Paul Taylor, a vice president at Pew and the author of a new book on generational conflict, took his generation war story to Parade Magazine this weekend. This magazine, which is distributed to millions of people with their Sunday paper, included a piece by Taylor that warned:

"By the time every boomer is collecting Social Security and Medicare, those two programs are projected to eat up about half our entire federal budget—and both the Social Security trust fund and one of Medicare’s two trust funds will be broke. That’s because the ratio of taxpayers to retirees will have fallen to its lowest level ever, about 2 to 1. (When Social Security first went into effect, the ratio was more than 20 to 1.) But renegotiating the social contract between the generations will be a tall order, because these days, young and old in America don’t look alike, act alike, or vote alike."

This comment is fundamentally misleading. First, the ratio of taxpayers to retirees at the time Social Security started has nothing to do with the time of day. Amazon had only a few thousand customers in the first months it was operating. So what?

When Social Security was first created its actuaries knew full well that life expectancies would increase and that the ratio of workers to retirees would decline, and they adjusted the program accordingly. This was done primarily through a series of tax increases that were scheduled decades in advance. In addition, the commission chaired by Alan Greenspan in 1983 increased the age at which workers qualify for full benefits from 65 to 67. This increase is phased in over the period from 2002 to 2022. It is remarkable that Taylor seems unaware of these facts.

While the program is still projected to face a shortfall over its 75-year planning horizon, close to half of this shortfall is attributable to the upward redistribution of income over the last three decades. This upward redistribution has worsened the finances of the program in two ways.

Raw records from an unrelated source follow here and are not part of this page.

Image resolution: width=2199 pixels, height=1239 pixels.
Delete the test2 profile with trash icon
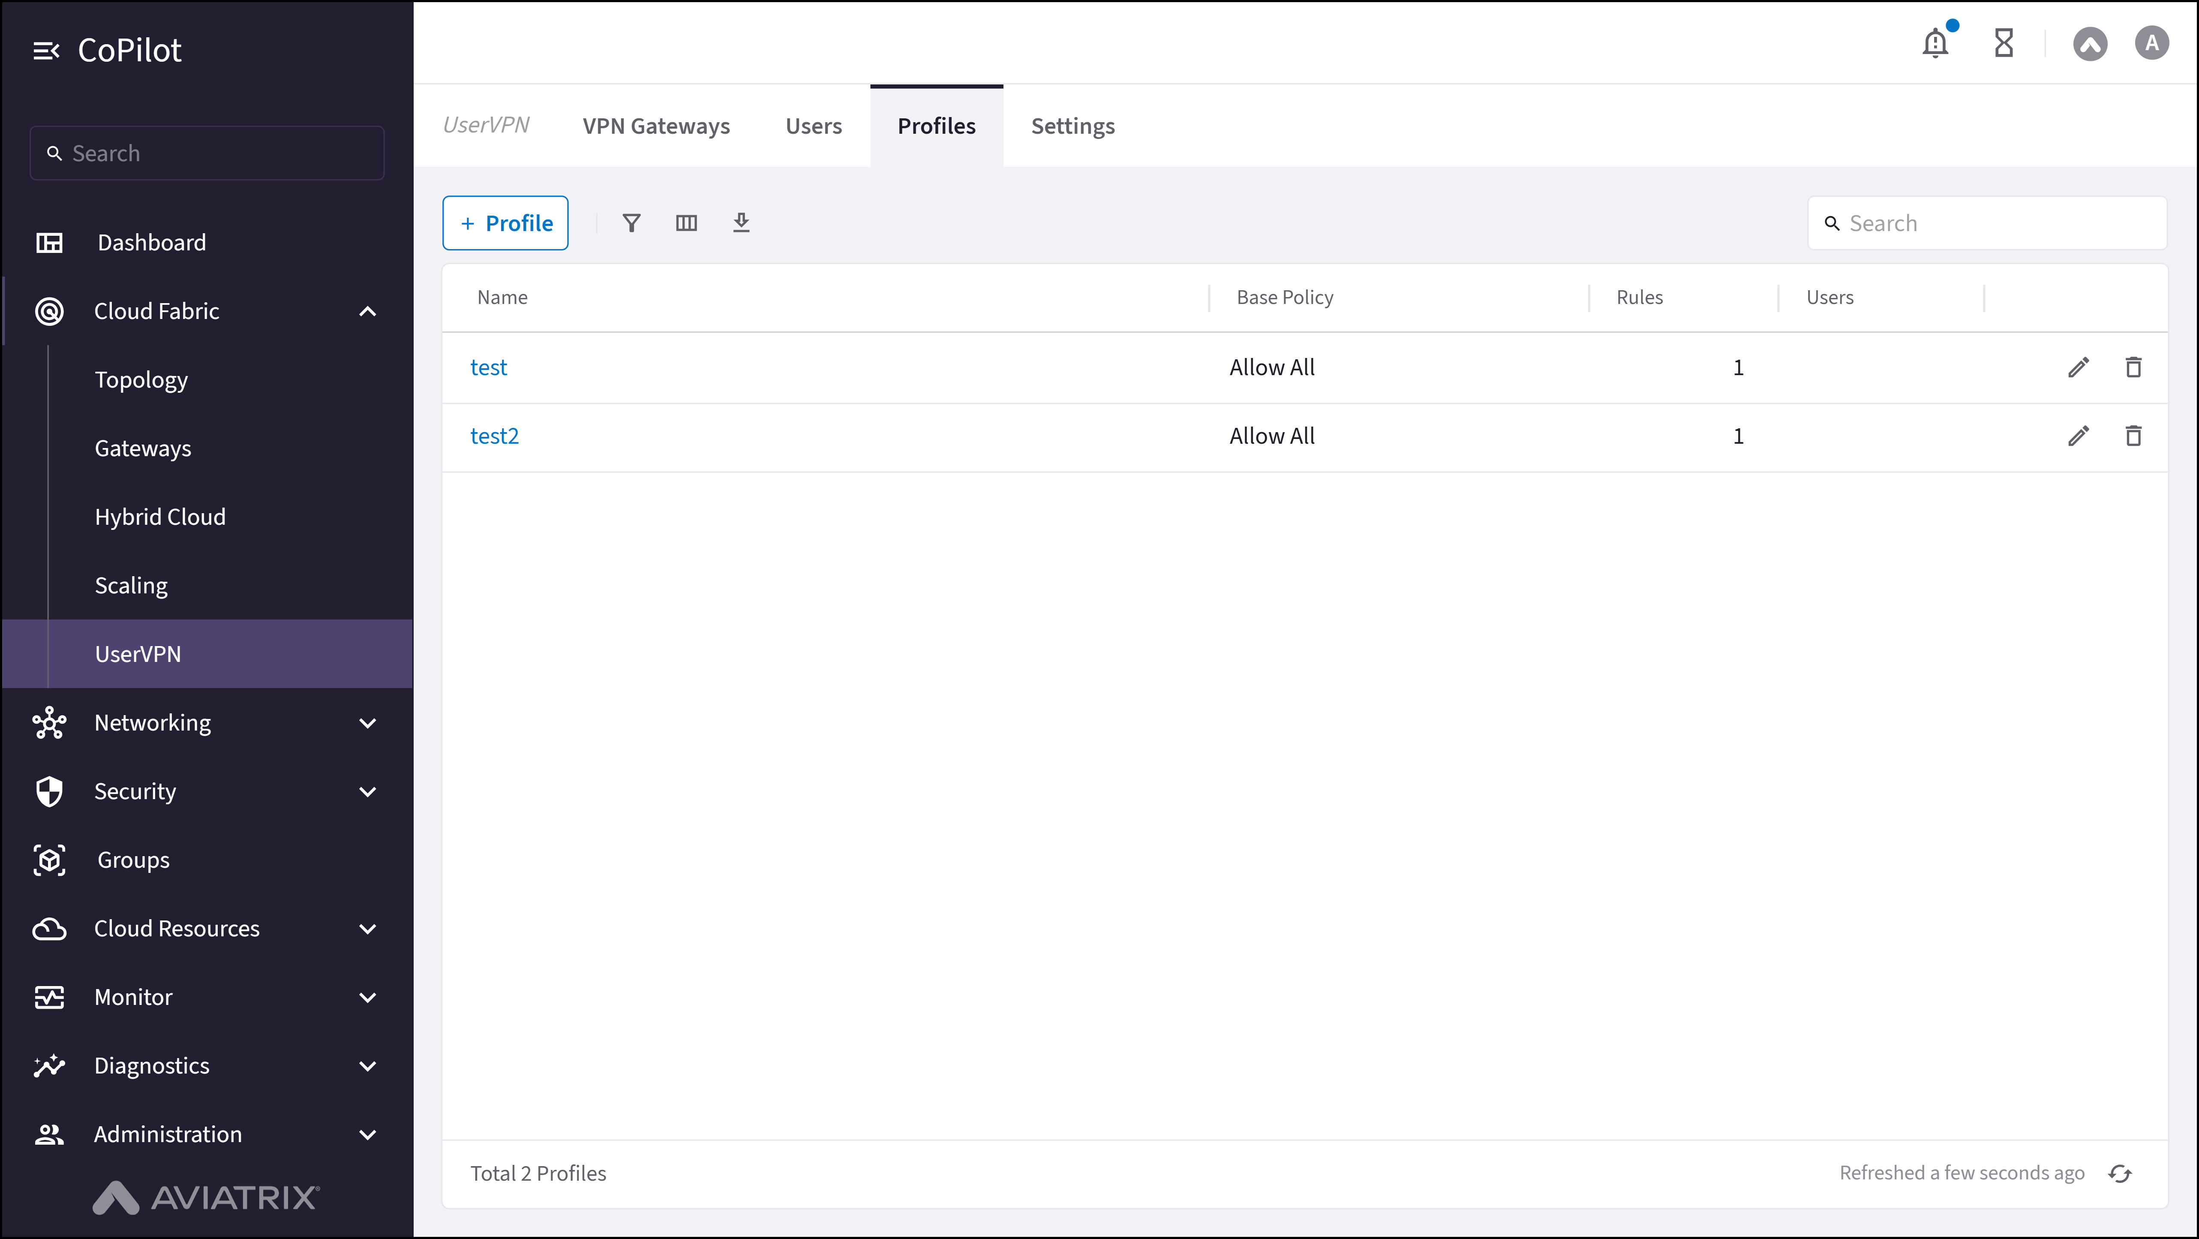point(2133,435)
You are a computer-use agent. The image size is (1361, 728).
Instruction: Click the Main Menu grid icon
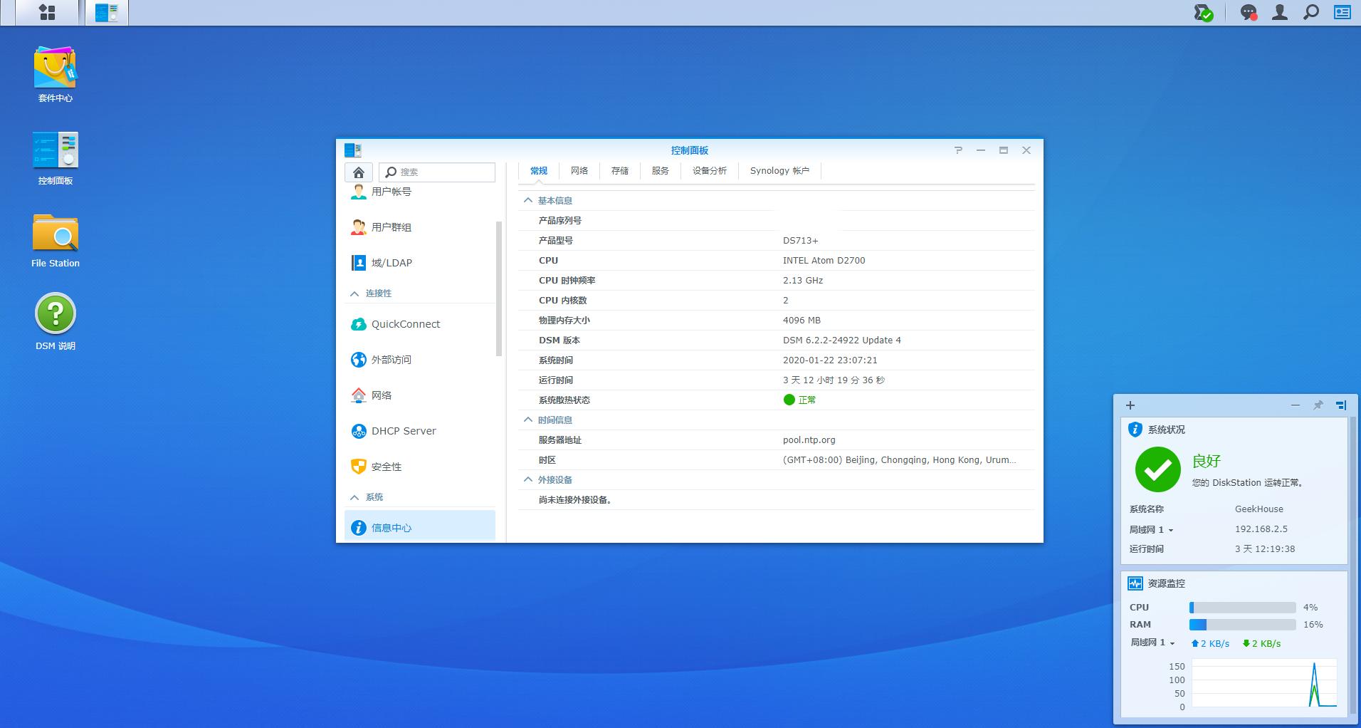(x=47, y=12)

First, it increased the portion of wage income that went to workers who earned more than the wage cap. In 1983, when the Greenspan commission set the cap at its current level (which is indexed to average wages), only 10 percent of wage income was above the cap and escaped taxation. Now it is close the 18 percent of wage income.

The other way in which the upward redistribution hurt the finances of the program was that it increased the ratio of payouts to taxes because of the progressive nature of the program's benefit structure. With the typical worker's pay falling relative to the overall average wage, because so much money is going to high-end earners, their replacement ratio (the portion of their wages replaced by their benefit) is rising. This is good in that it protects workers, but it does impose larger costs on the program.

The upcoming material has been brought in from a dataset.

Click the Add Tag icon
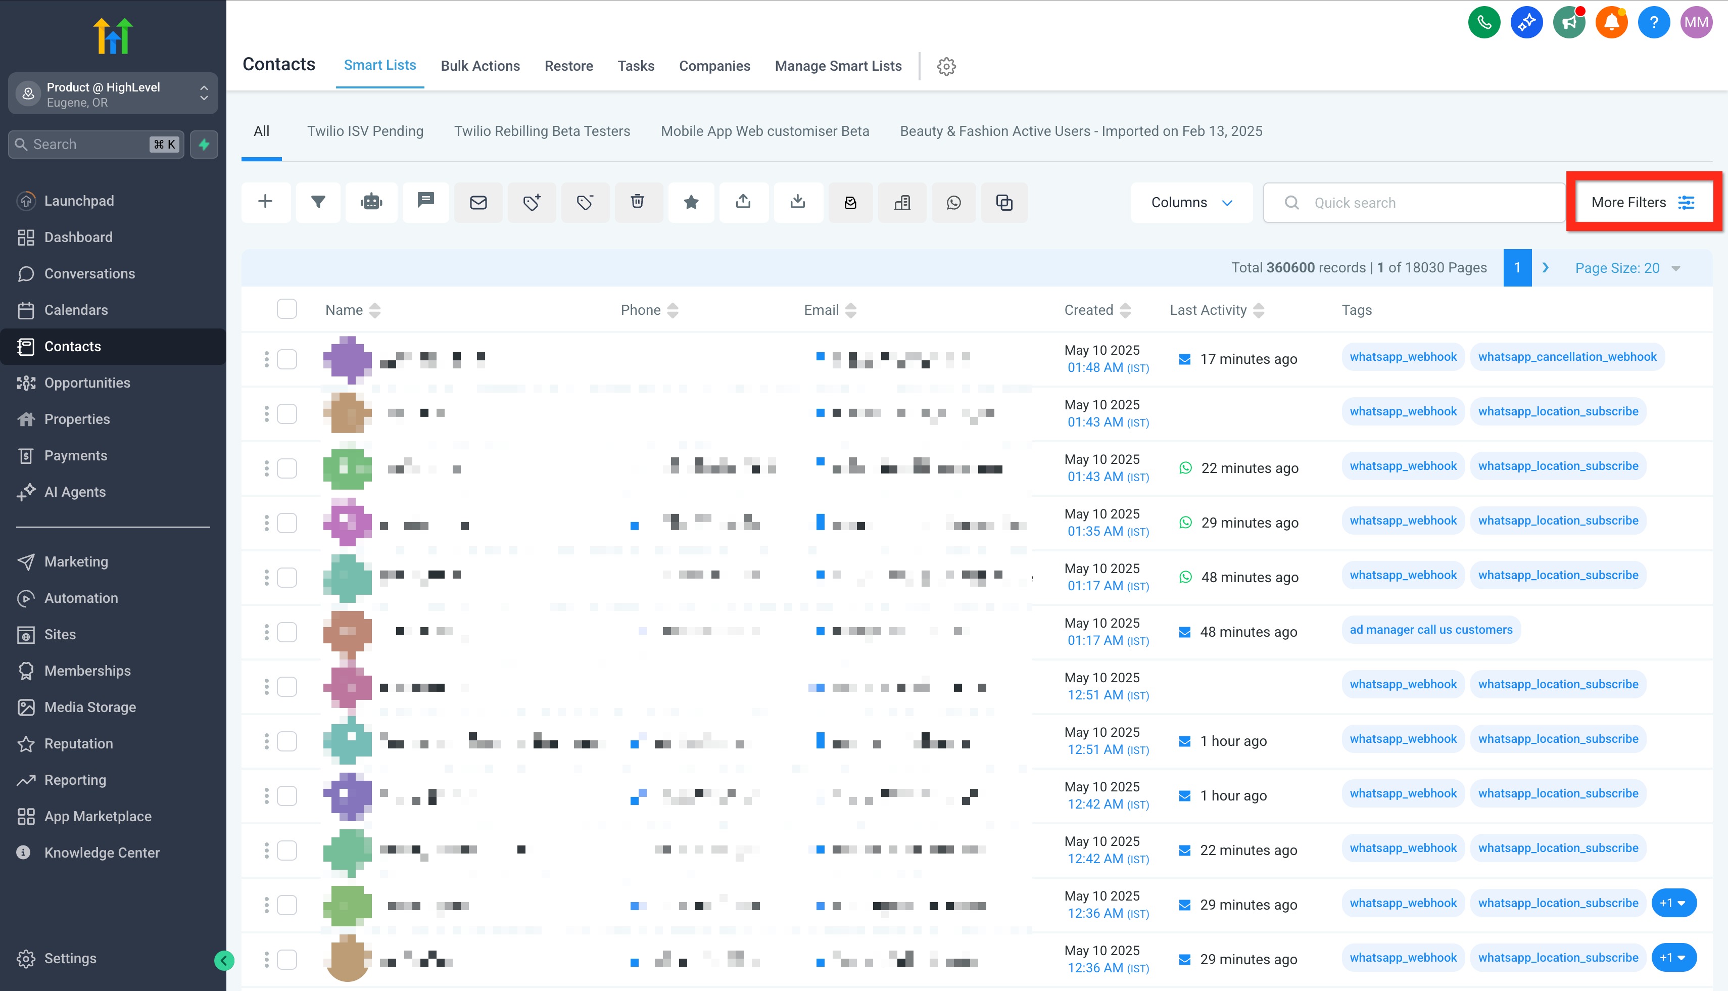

The other important point about the upward redistribution we have seen over this period is that the money that workers have lost due to the redistribution to people like doctors, Wall Street types, and the Koch brothers dwarfs any potential tax increases that could be needed to finance Social Security. The Social Security Trustees project that average hourly compensation will rise by more than 50 percent over the next three decades.

The prospective increase in compensation is more than ten times the size of any possible tax increase that would needed to keep Social Security fully financed well into the next century. If the upward redistribution of the last three decades continues, it will make far more difference to the living standards of young workers than paying for their parents' Social Security. It is therefore striking that Parade would opt to make such a big deal out of an issue that is likely have minimal impact on the well-being of young people. (The impact of global warming, if left unaddressed, will also swamp the impact of any prospective Social Security tax increases.)

The finances of Medicare are notably worse than Social Security, but this is due to the fact that people in the United States pay more than twice as much per person for our healthcare as people in other wealthy countries without anything to show for it in terms of outcomes. These high costs are due to the fact that our doctors make twice as much as doctors in other wealthy countries, and we pay twice as much for our drugs, medical equipment, and other medical goods and services.

Here also the issue is not a generational one, but rather one of reducing the enormous waste in our health care system. Of course this waste largely goes to enrich those at the top.

It is striking that Parade would run a piece that seems to deliberately misrepresent the problems facing the nation's young. At a time when many young people are facing great economic difficulty due to policies promoting upward redistribution of income and a macroeconomic policy that keeps millions of workers unnecessarily unemployed, this piece is trying to convince young people that their greatest problem is their parents' Social Security and Medicare.